● **Work required**
Repeat the data below with every instance of "image size" changed to "screenshot size" and all other text left as it is. Omit the pictures from your answer.

● **Data provided**
═══

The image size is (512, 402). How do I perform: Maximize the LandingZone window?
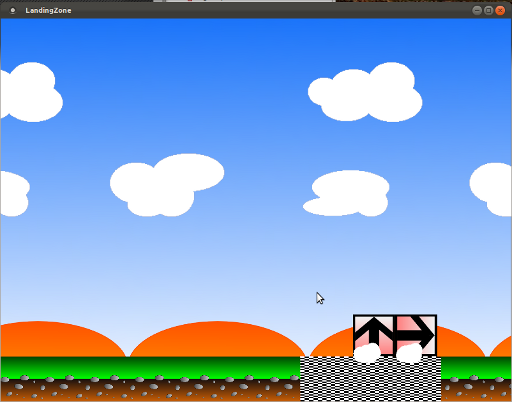(488, 11)
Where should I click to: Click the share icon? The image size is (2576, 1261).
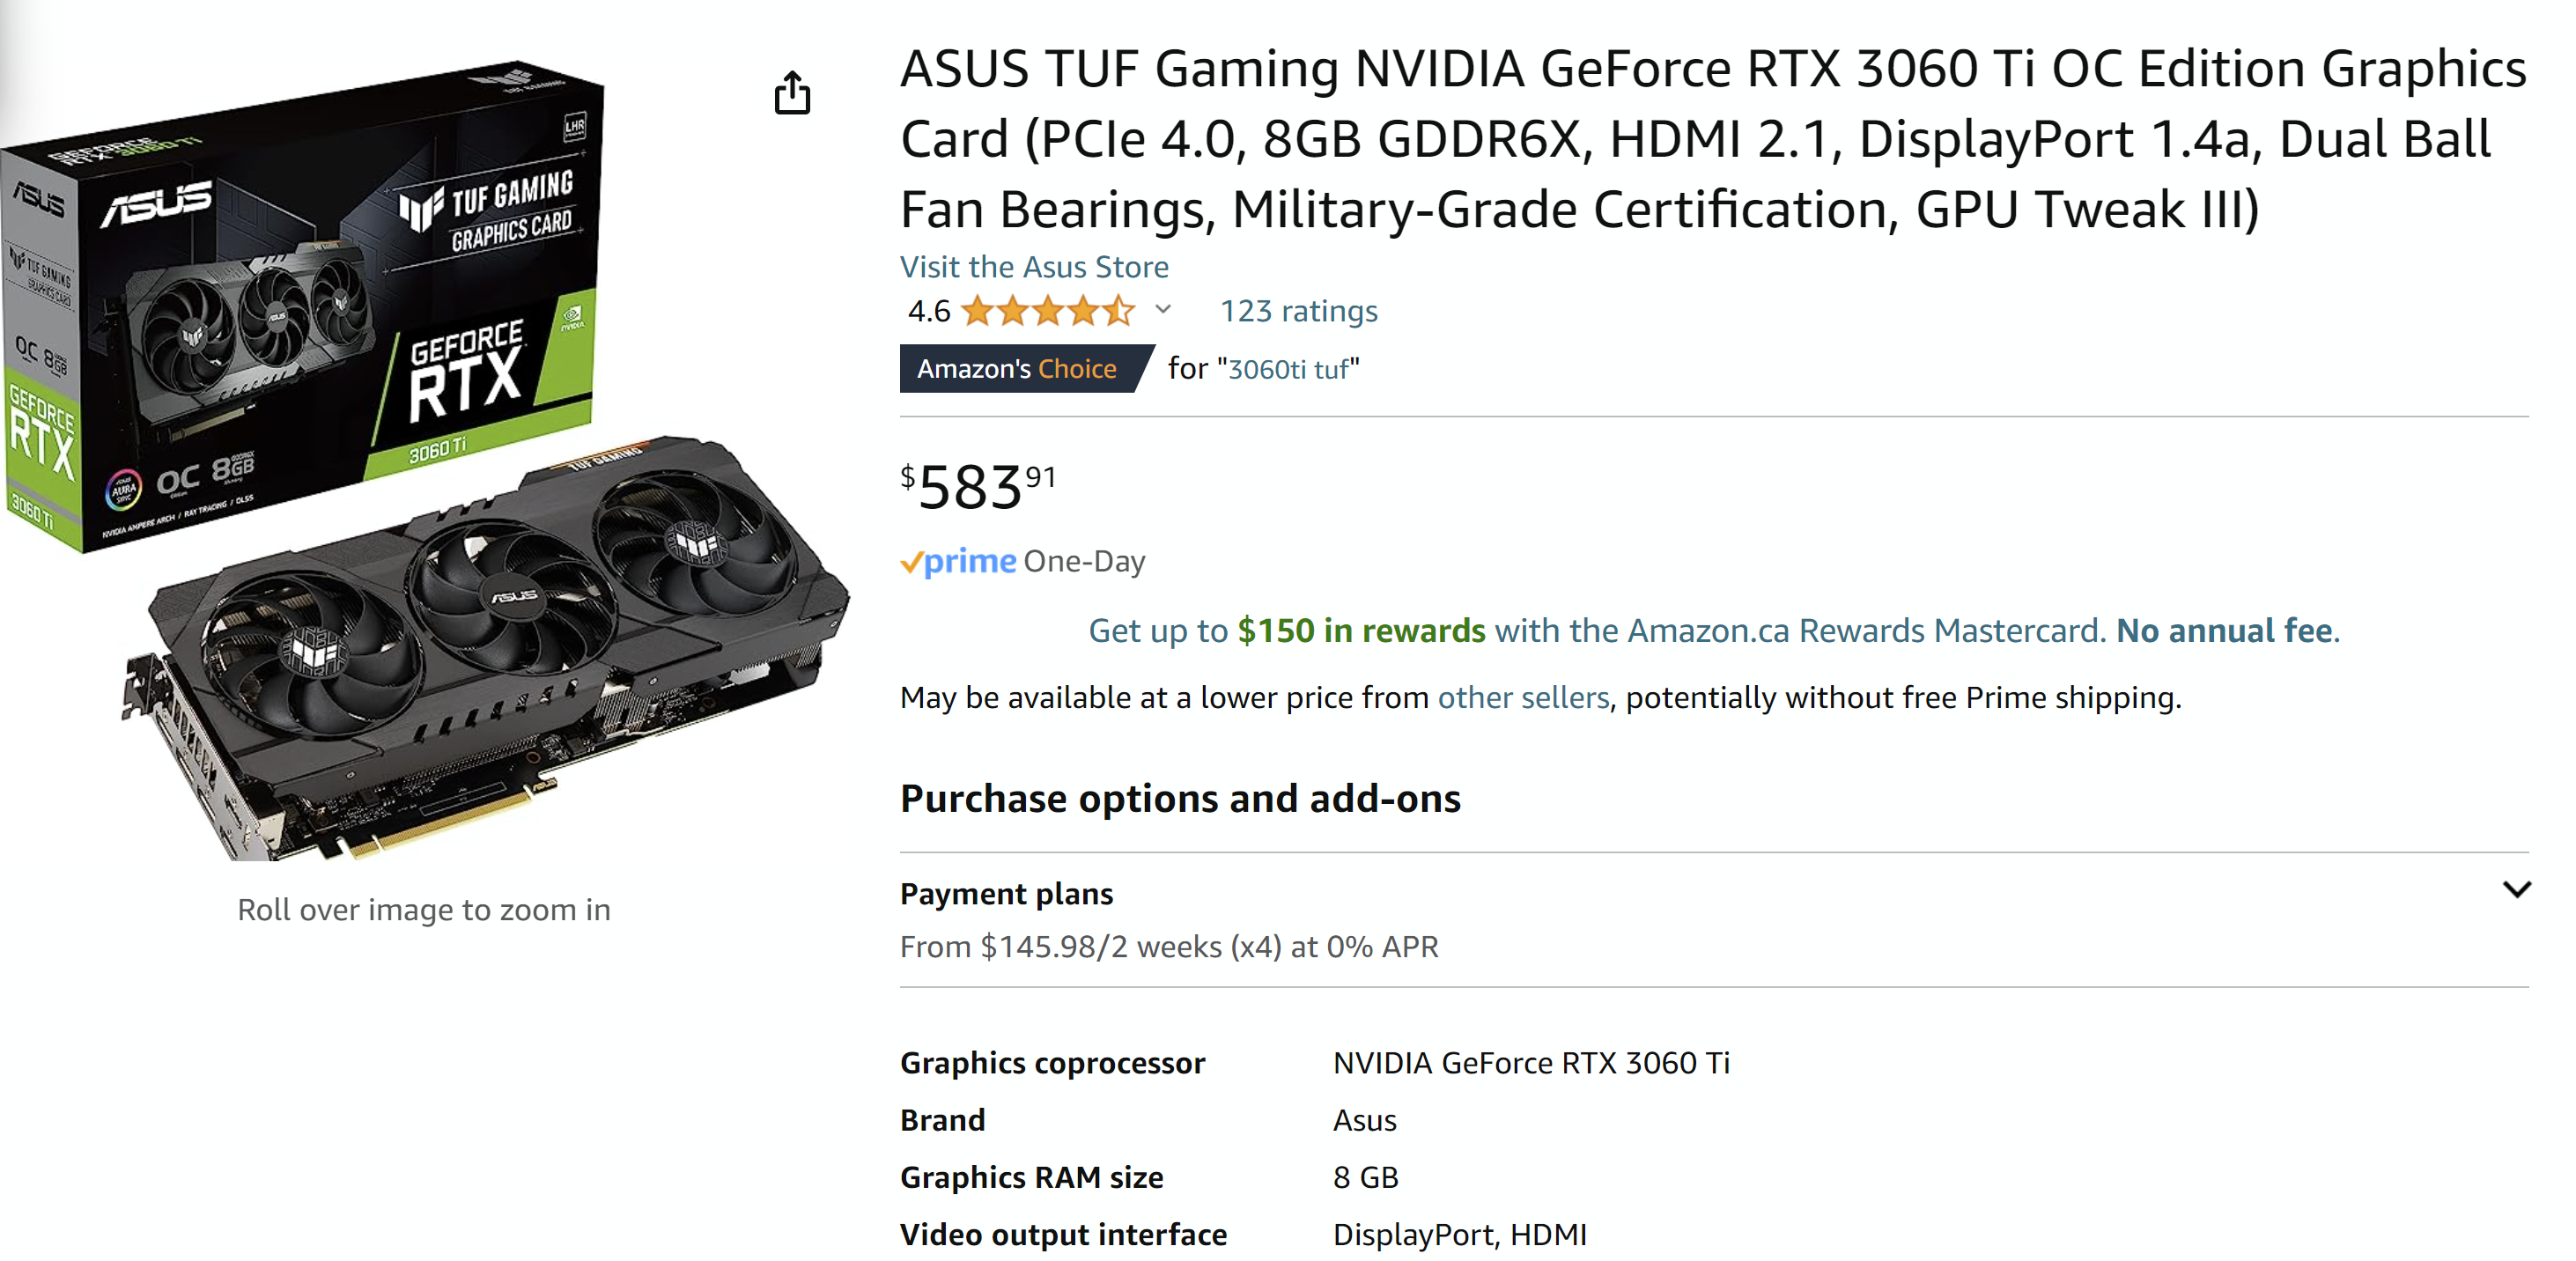click(x=792, y=93)
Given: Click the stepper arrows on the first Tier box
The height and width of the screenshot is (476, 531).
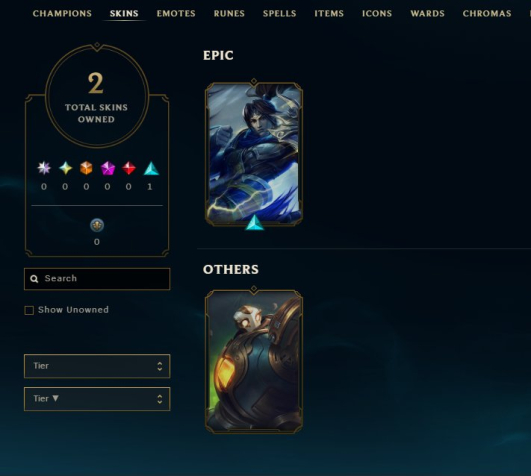Looking at the screenshot, I should 160,366.
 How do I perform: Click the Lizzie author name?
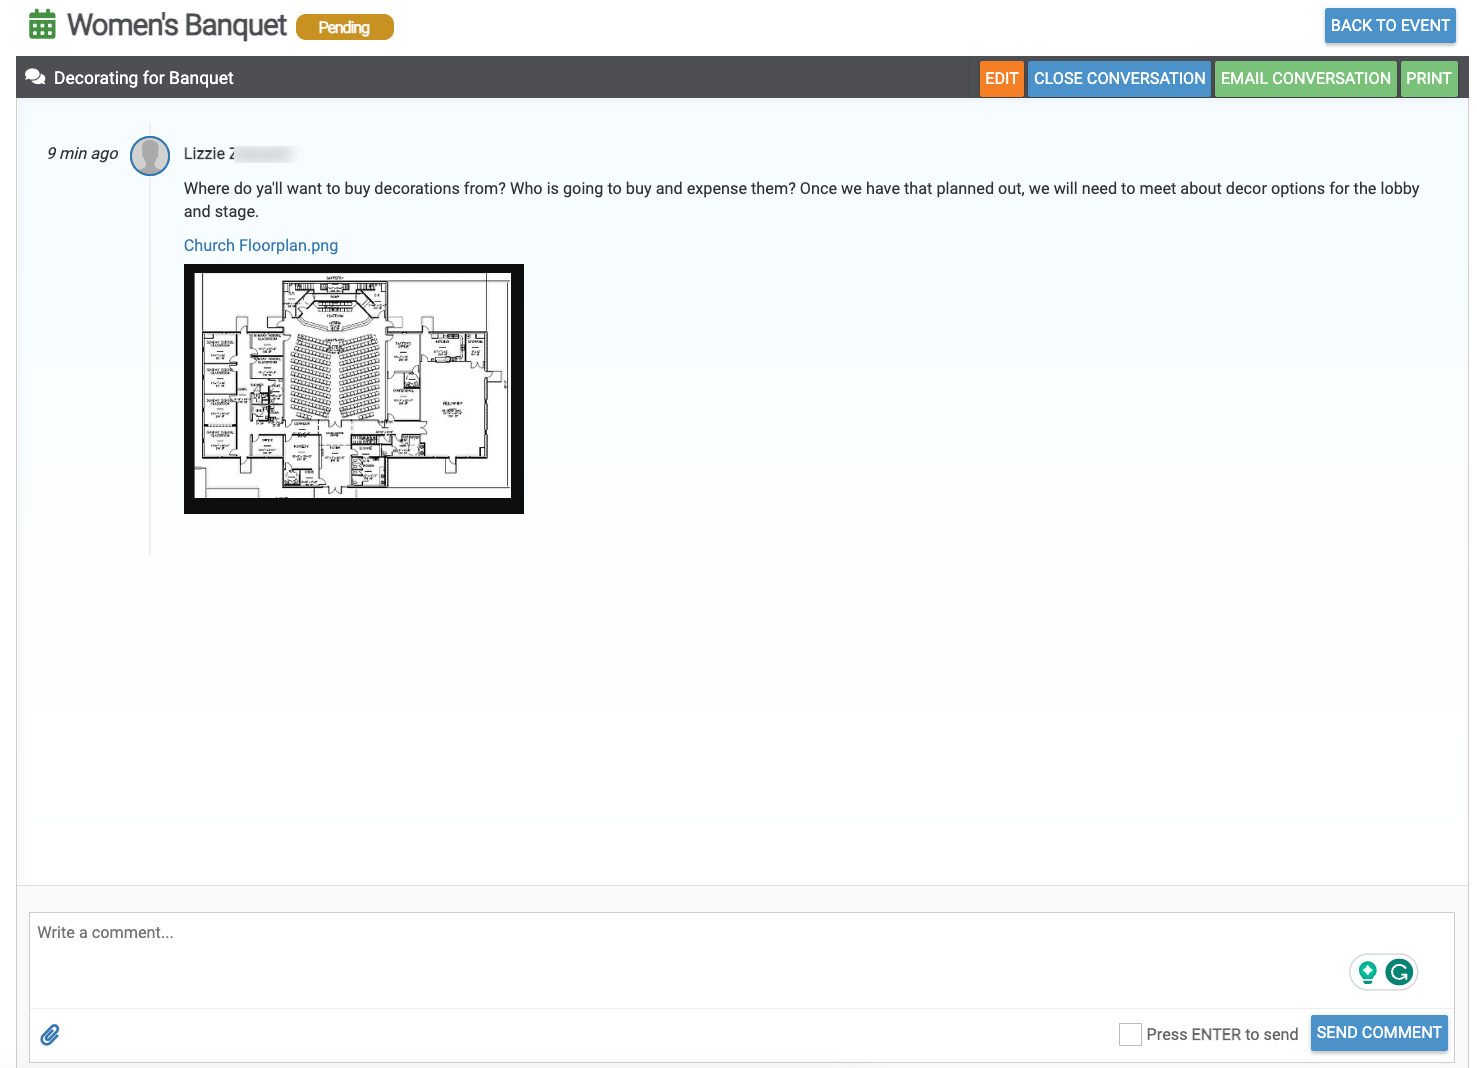pos(208,154)
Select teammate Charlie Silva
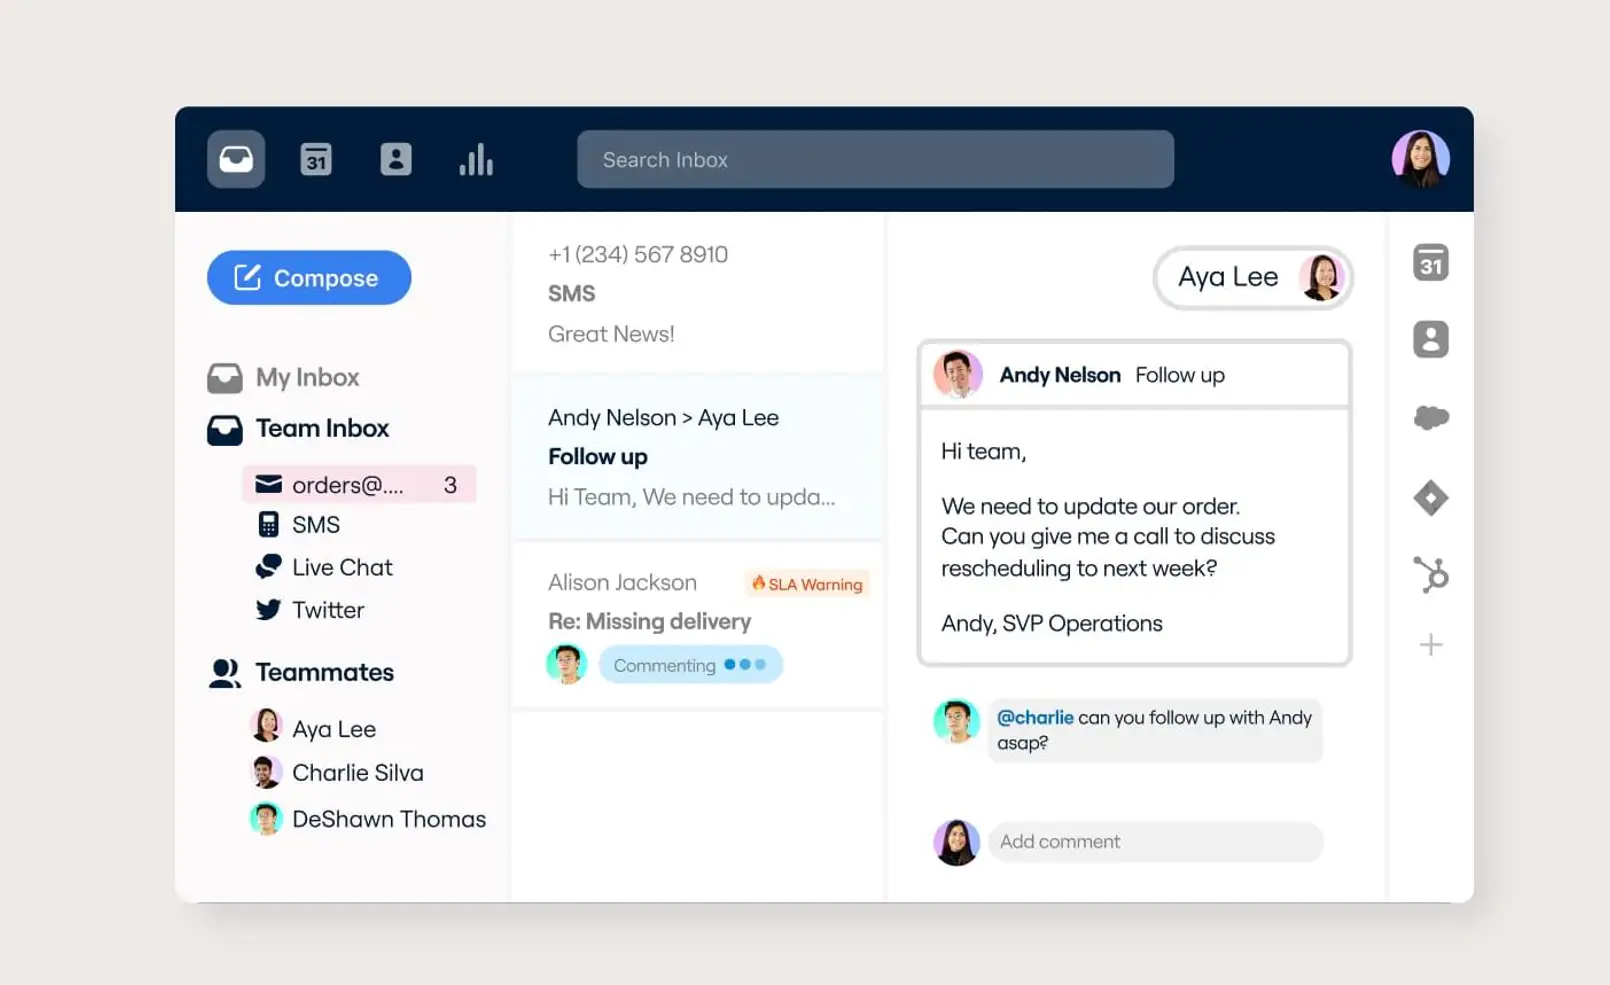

═══

● **The response**
The screenshot size is (512, 402). How do I perform: Maximize the LandingZone window?
(488, 11)
Where should I click to: Click the share icon? The screenshot size is (2576, 1261).
click(x=792, y=93)
Given: Click the stepper arrows on the first Tier box
The height and width of the screenshot is (476, 531).
Looking at the screenshot, I should 160,366.
 How do I perform: Click the Lizzie author name?
pos(208,154)
Select teammate Charlie Silva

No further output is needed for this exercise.